# camshaft choice



## simmons68 (Dec 22, 2009)

Hey guys, always a pleasure, I currently have a pretty stock camshaft in my 68 gto. Current specs are valve lift-443, duration-280, lobe seperation 114. I am installing a comp cam with lift of 480, duration of 280, and lobe of 110. I am needing to know if this is worth the trouble, will I see a noticable difference in sound and performance. My current specs are 400, edlebrock intake, edlebrock 750, full length headers, and 3:55 rearend, weekend driver only. Was just wanting more low end power and sound. Will my current springs work, they were newly installed 1500 miles ago witht the previous cam. Thanks


----------



## Mr. P-Body (Jan 20, 2011)

Which Comp cam (grind number)? Your description is too vague to make an honest assessment.

What is your static compression ratio? This is important when choosing a cam. If you don't know, post the head casting number and we'll make an "educated guess'. That number is located on the outside of the center exhaust ports. ALL "stock" cams except Ram Air IV, had .407-.408" lift with 1.5 rockers.

More than likely, your springs, even though "new", are "stock". That means they WILL need to be replaced if lift exceeds .470". And be very clear here, you cannot "get away with" anything less than required.

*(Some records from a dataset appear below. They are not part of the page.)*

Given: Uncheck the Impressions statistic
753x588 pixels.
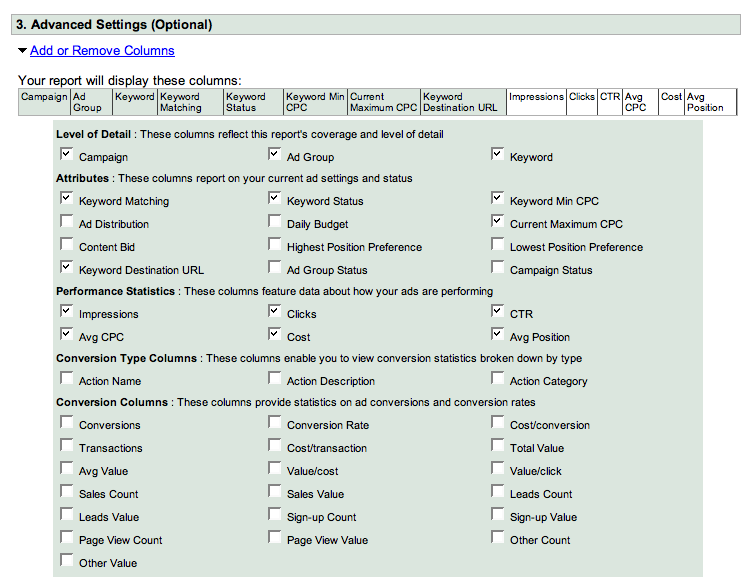Looking at the screenshot, I should pyautogui.click(x=67, y=312).
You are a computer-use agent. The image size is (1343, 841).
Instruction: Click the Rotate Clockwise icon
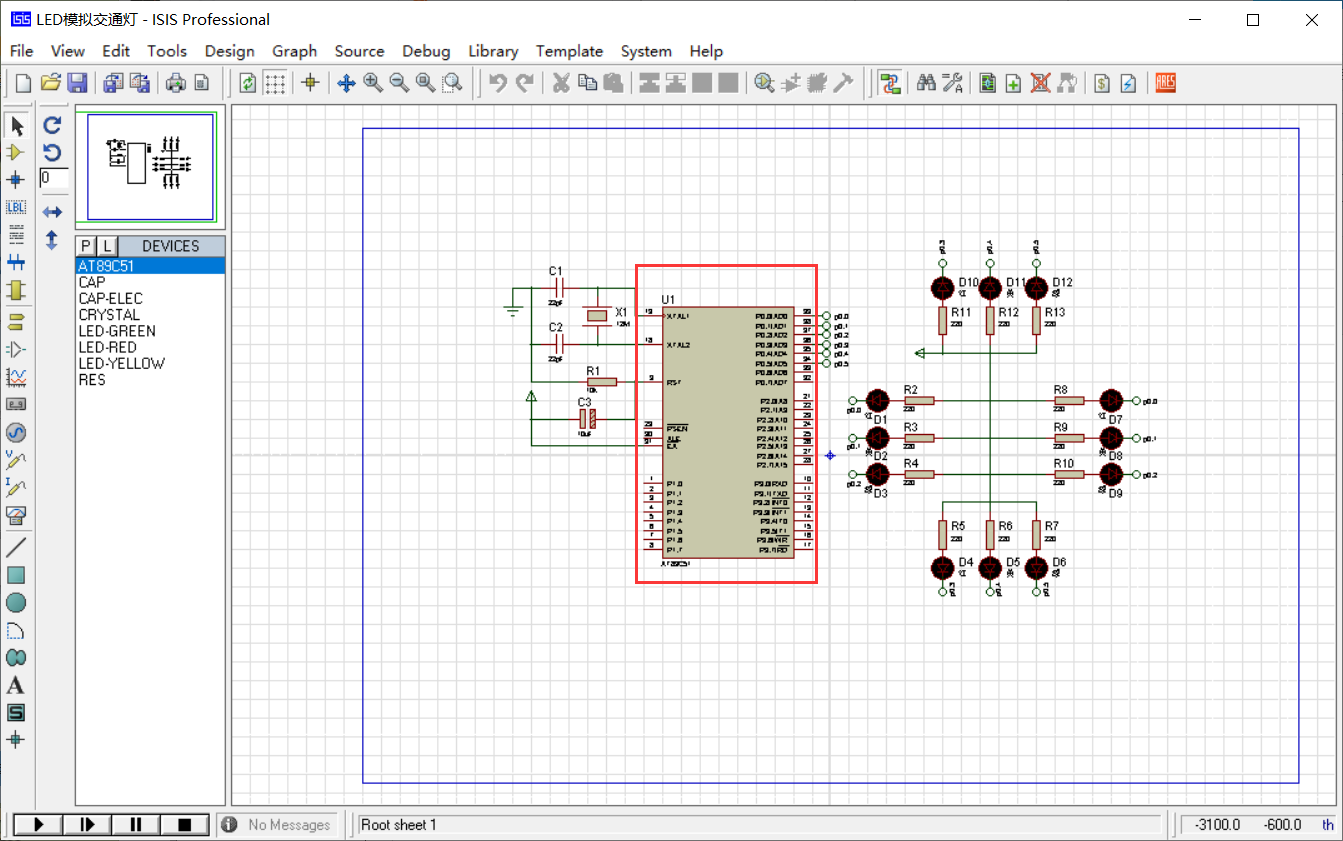[53, 125]
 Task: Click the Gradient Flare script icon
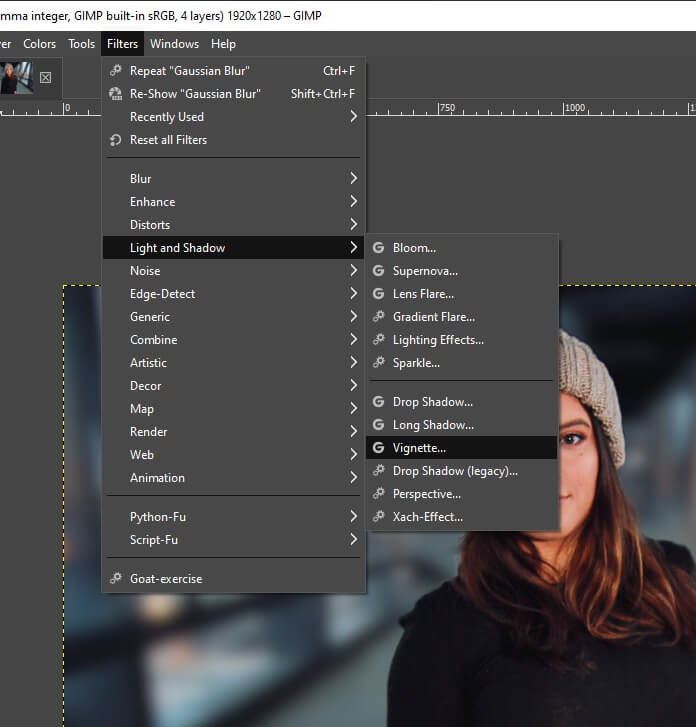click(x=378, y=317)
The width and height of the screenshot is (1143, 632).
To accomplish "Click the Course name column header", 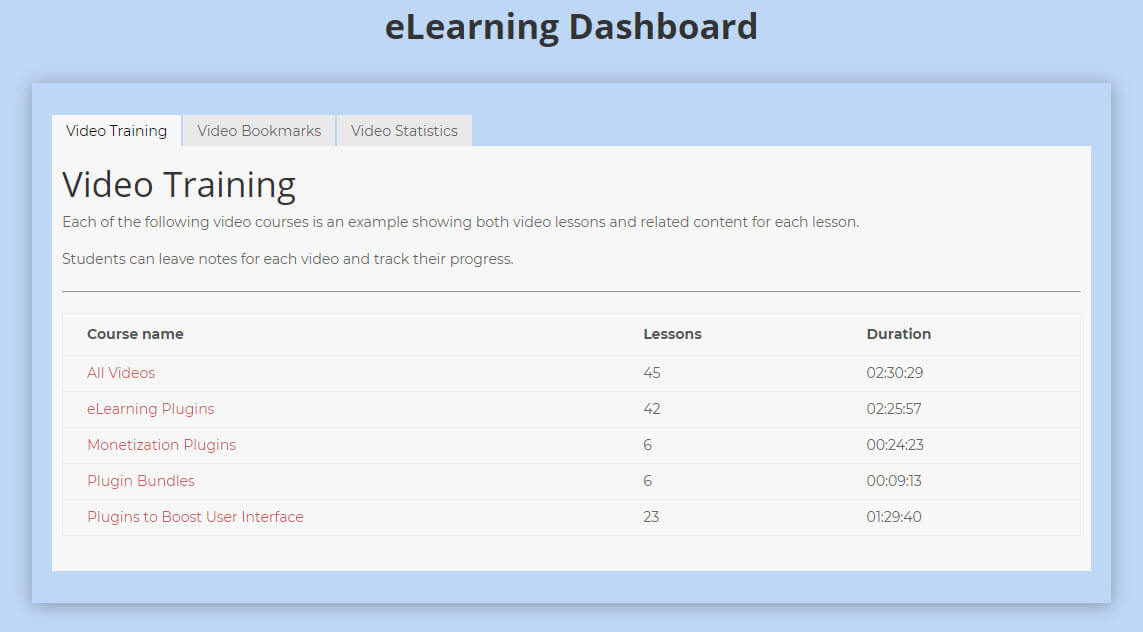I will [x=135, y=334].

Tell me as much as you can about the engine, and what you want it to "do", and I'll hook you up with a KILLER cam choice.

Jim


----------



## Eric Animal (Oct 28, 2007)

Auto or manual trans? Engine compression ratio? Eric


----------



## simmons68 (Dec 22, 2009)

*camshaft*

Hello,

My 68 gto is a 4 speed muncie, freshly rebuilt 400 WT engine, 365 horsepower, 10:75-1 comp. from factory. I had the engine rebuilt one year ago, my builder said it was around 9:75-1 when it left his shop. I have not checked comp. myself. I will check on the head numbers, they are original heads. I am wanting a weekend driver only. I drive this car 30 miles a week. I am wanting a mean sound and low end torque. The grind number is XE 268H. Thanks


----------



## wildj82 (May 1, 2010)

I am by far not a cam expert but I think a lopey sounding cam and lots of low end torque are at opposite ends. High lift cams are for hp not torque. I am running about the same set up (motor & gear) in a 64 lemans with 400 turbo not sure of the cam specs but know the power curve is from 2500 to 5000 rpm. This combo has great low end and street manners also. You may also have issue with pwr steering at low engine speeds.


----------



## freethinker (Nov 14, 2009)

you could try this and see what comp cams would rec.

COMP Cams® - CamQuest


----------



## Mr. P-Body (Jan 20, 2011)

XE286H is a decent cam for a manual trans. It's the "red-headed stepchild" with an auto trans. Too much for a "stock" converter, and not enough to justify a "stall" converter. 

All the XE grinds under 236 @ .050" (intake duration) will provide an excellent vacuum signal and enough low-end power to be happy driving it. 

Power steering? Maybe "power brakes"? The power steering pump is driven off the crank and has no vacuum. Cam has no effect there.

Jim


----------



## geeteeohguy (Feb 2, 2008)

Have a friend with a '66 389 in a 4 speed '65 that is running 9:1 compression, stock heads, dished pistons, and the XE268H cam. It runs like a scalded cat and has plenty of power throughout the rpm range. The car has 3.23 gears, as well. As stated, it seems to be an excellent cam for a 9 or 9.5 std trans engine.


----------



## simmons68 (Dec 22, 2009)

*camshaft*

I do not have power steering, brakes, or air. Thanks for all of the info.


----------